Karena, kejahatan ini tidak berbicara sesaat, tetapi akan merusak setiap
angkatan generasi secara sistematis.
Bisa dikatakan, cyber crime juga
merupakan sisi negatif dari gerakan globalisasi teknologi yang
dicanangkan pihak barat. Meskipun tidak dapat kita pungkiri bahwa
globalisasi melalui penyebaran teknologi internet juga banyak membawa
perubahan positif. Derasnya perkembangan di bidang
teknologi informasi saat ini merupakan jawaban atas makin komplesknya
kebutuhan manusia akan informasi. Jaringan komunikasi dan informasi
dunia atau dikenal juga dengan teknologi cyberspace, berisikan
kumpulan informasi yang dapat diakses oleh semua orang dalam bentuk
jaringan-jaringan komputer yang disebut jaringan internet. Internet
adalah media penyedia informasi dan kegiatan komunitas komersial
terbesar dan tumbuh berkembang dengan sangat pesat.

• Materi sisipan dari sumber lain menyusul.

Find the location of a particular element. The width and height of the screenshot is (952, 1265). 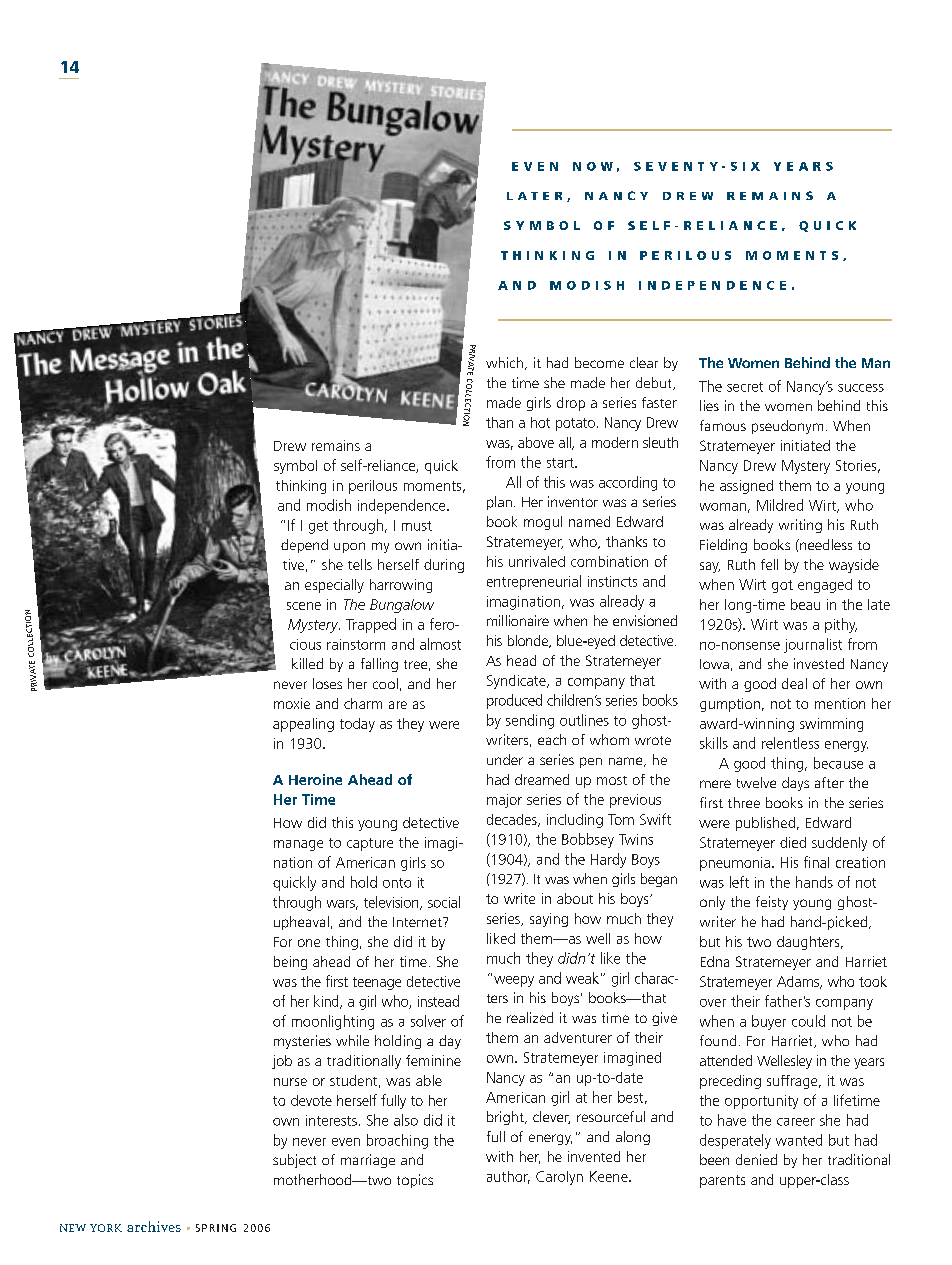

Cyberspace bahkan telah “menelanjangi dunia”. Melalui teknologi (misalnya) google earth,
semakin menunjukkan bahwa kini batas-batas wilayah negara “sudah tidak
dikenal lagi”. Teknologi ini bahkan bisa menjadi alat spionase
antarnegara. Seperti halnya yang dilakukan Hans Kristensen, yang
kebetulan juga menjabat sebagai direktur dari Federation of American Scientists Nuclear Information Project
yang menemukan kapal selam berteknologi nuklir milik China yang tengah
melakukan latihan rahasia di lautan Pacifik melalui satelit Digital
Globe Quickbird (sumber: www.pelitanews.com – softpedia.com – dailymail – diakses Sabtu, 7 Juni 2008)
Teknologi google earth
memang luar biasa, berjuta wilayah di dunia bisa dilihat melalui
teknologi pengambilan foto udara via satelit ini. Bahkan Indonesia pun
tak luput dari tampilan-tampilannya. Namun di sisi lain teknologi ini
bisa mengancam keamanan Nasional, teknologi ini memungkinkan suatu
negara untuk “menghancurkan” negara lain dengan meninjau berbagai
potensi sebelum “menyerang”.
Berdasarkan
gambaran di atas, khususnya bagi Indonesia, maka ada suatu masalah
penting yang harus dipecahkan terkait semakin mutakhirnya teknologi
informasi melalui internet itu (dan semakin besarnya pula ancaman yang
mungkin terjadi). Yaitu, sudah siapkah perangkat hukum kita untuk
mengantisipasi dan menangani kemungkinan-kemungkinan munculnya sisi
negatif dari teknologi dunia maya?
Inilah masalah yang masih dihadapi Indonesia, hingga saat ini kita belum memiliki undang-undang khusus yang berbicara mengenai cyber crime. Padahal, kekhawatiran akan tindak kejahatan ini bisa dirasakan dalam seluruh aspek bidang kehidupan. Bahkan ITAC (Information Technology Assosiation of Canada) pada “International Information Industry Congress (IIIC) 2000 Millenium Congress” di Quebec tanggal 19 September 2000 menyatakan bahwa “cyber
crime is a real and growing threat to economic and social development
around the world. Information technology touches every aspect of human
life and so can electronically enable crime”.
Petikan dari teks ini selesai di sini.